Magazine article Washington Report on Middle East Affairs

Israel-Firster Cheryl Halpern Named Head of Corporation for Public Broadcasting

Magazine article Washington Report on Middle East Affairs

Israel-Firster Cheryl Halpern Named Head of Corporation for Public Broadcasting

Article excerpt

Cheryl F. Halpern, a major Republican fund-raiser, has been elected the new chairwoman of the Corporation for Public Broadcasting (CPB). The private, nonprofit corporation, created by Congress in 1967, describes itself as "the largest single source of funding for public television and radio programming."

Halpern has served on the CPB board since 2002, and has criticized National Public Radio's Middle East coverage, calling it biased against Israel. She has overseen such U.S. government-funded media projects as Voice of America, Radio Marti in Cuba and Radio Free Iraq. Formerly chairwoman for the Republican Jewish Coalition, Halpern currently sits on the board of the Washington Institute for Near East Policy, a spinoff of the American Israel Public Affairs Committee, Israel's Washington, DC lobby. In 2001 she used her own personal funds to commission a review of anti-Semitism in Syrian textbooks.

Halpern was a delegate from the Coordinating Board of Jewish Organizations to the 4th United Nations World Conference on Women's Rights in 1995 in Beijing, and from 1998 to 2002 chaired the United Nations Advisory Council of B'nai B'rith International. Halpern's selection as CPB chair, warned the citizens' group Common Cause, may "mean more politicizing for public broadcasting."

* [Stored data]
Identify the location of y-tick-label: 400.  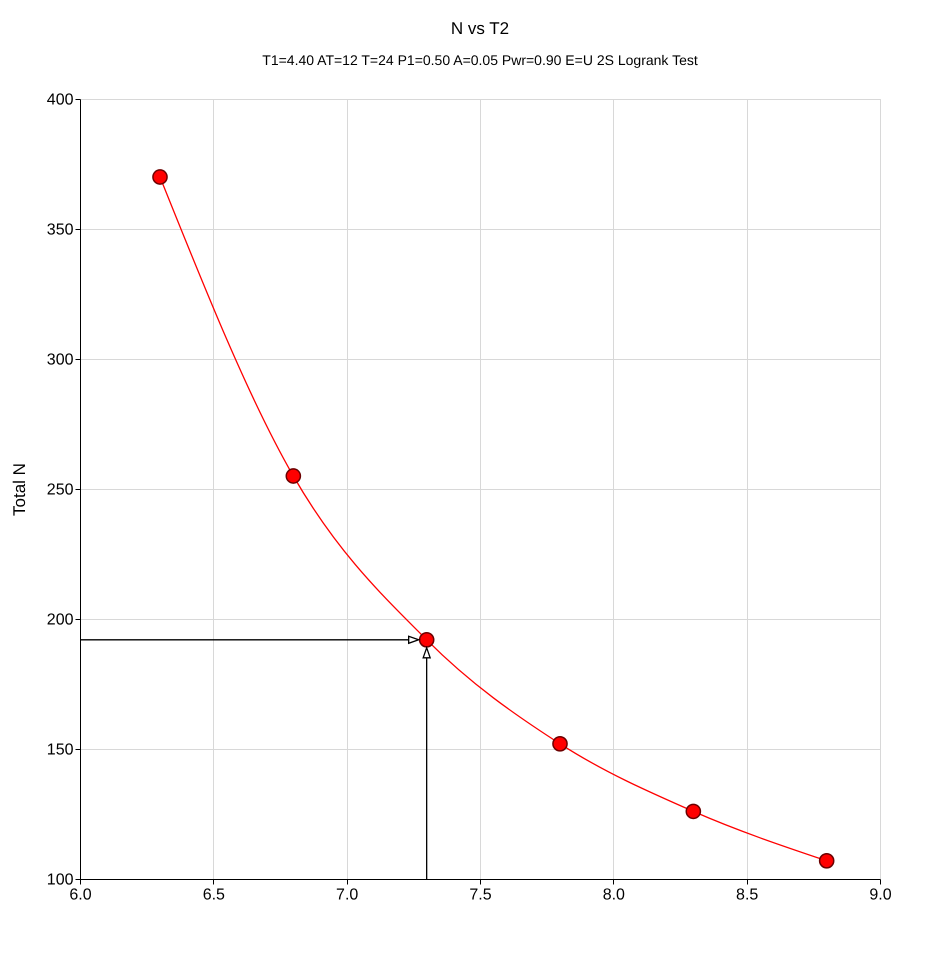
(60, 100).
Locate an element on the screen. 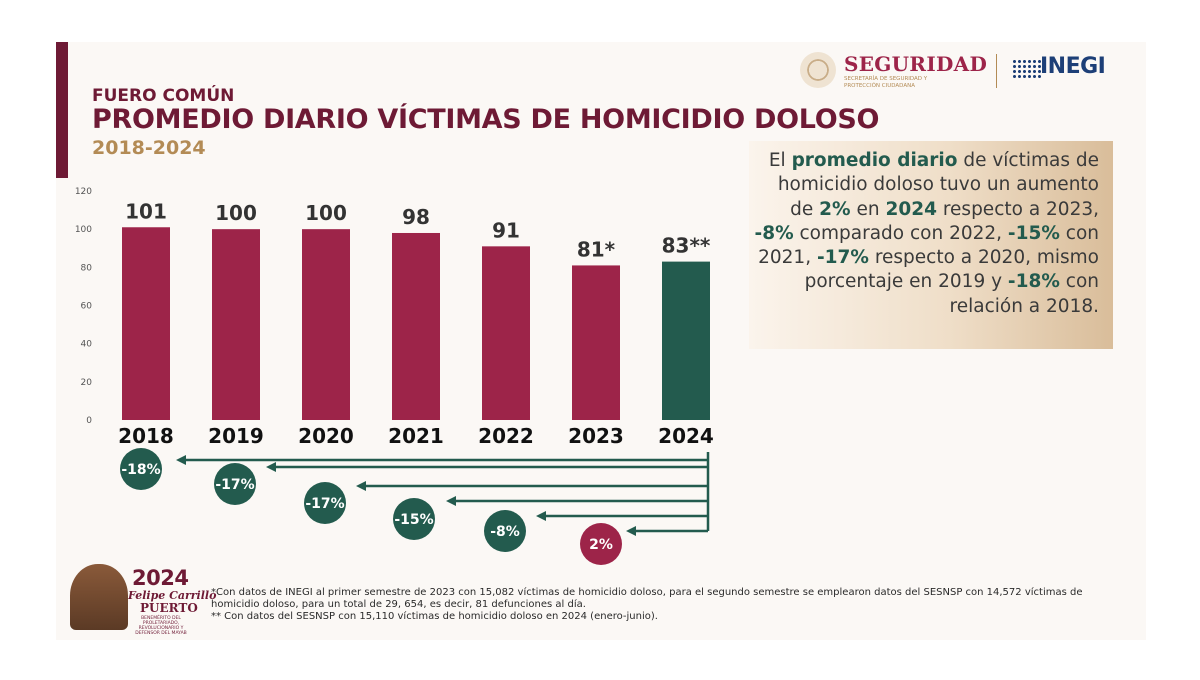  x-tick-label-2023: 2023 is located at coordinates (596, 436).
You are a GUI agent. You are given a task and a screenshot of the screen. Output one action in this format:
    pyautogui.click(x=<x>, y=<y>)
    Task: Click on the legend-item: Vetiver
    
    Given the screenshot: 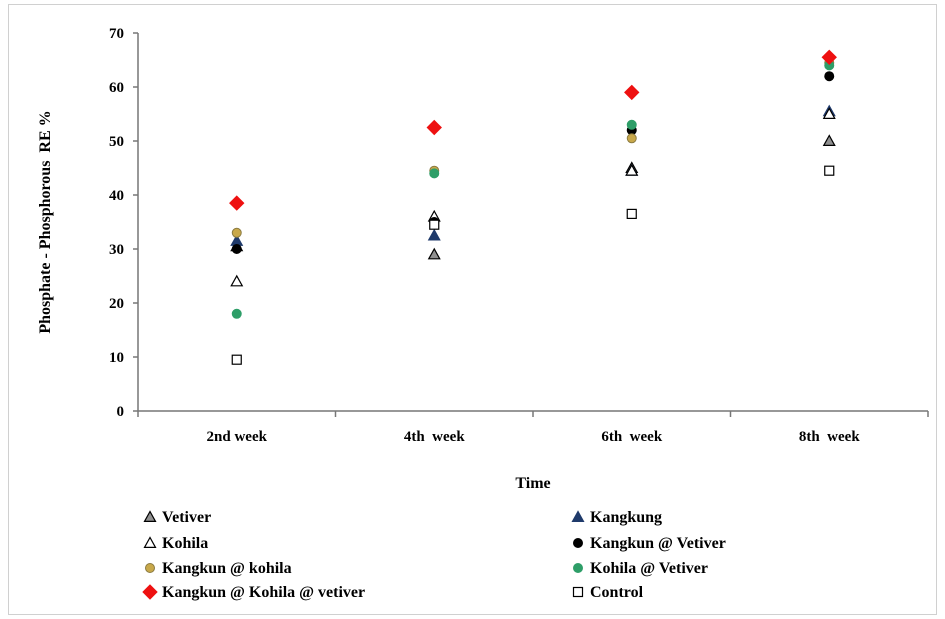 What is the action you would take?
    pyautogui.click(x=177, y=518)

* [Required actions]
1. According to the article on Cheryl Halpern, in what year did Congress create the Corporation for Public Broadcasting?
2. From the article on Cheryl Halpern, write out the part that opens with the words containing "Halpern has served" and closes with "in Syrian textbooks.".

* [Outputs for the tasks]
1. 1967

2.
Halpern has served on the CPB board since 2002, and has criticized National Public Radio's Middle East coverage, calling it biased against Israel. She has overseen such U.S. government-funded media projects as Voice of America, Radio Marti in Cuba and Radio Free Iraq. Formerly chairwoman for the Republican Jewish Coalition, Halpern currently sits on the board of the Washington Institute for Near East Policy, a spinoff of the American Israel Public Affairs Committee, Israel's Washington, DC lobby. In 2001 she used her own personal funds to commission a review of anti-Semitism in Syrian textbooks.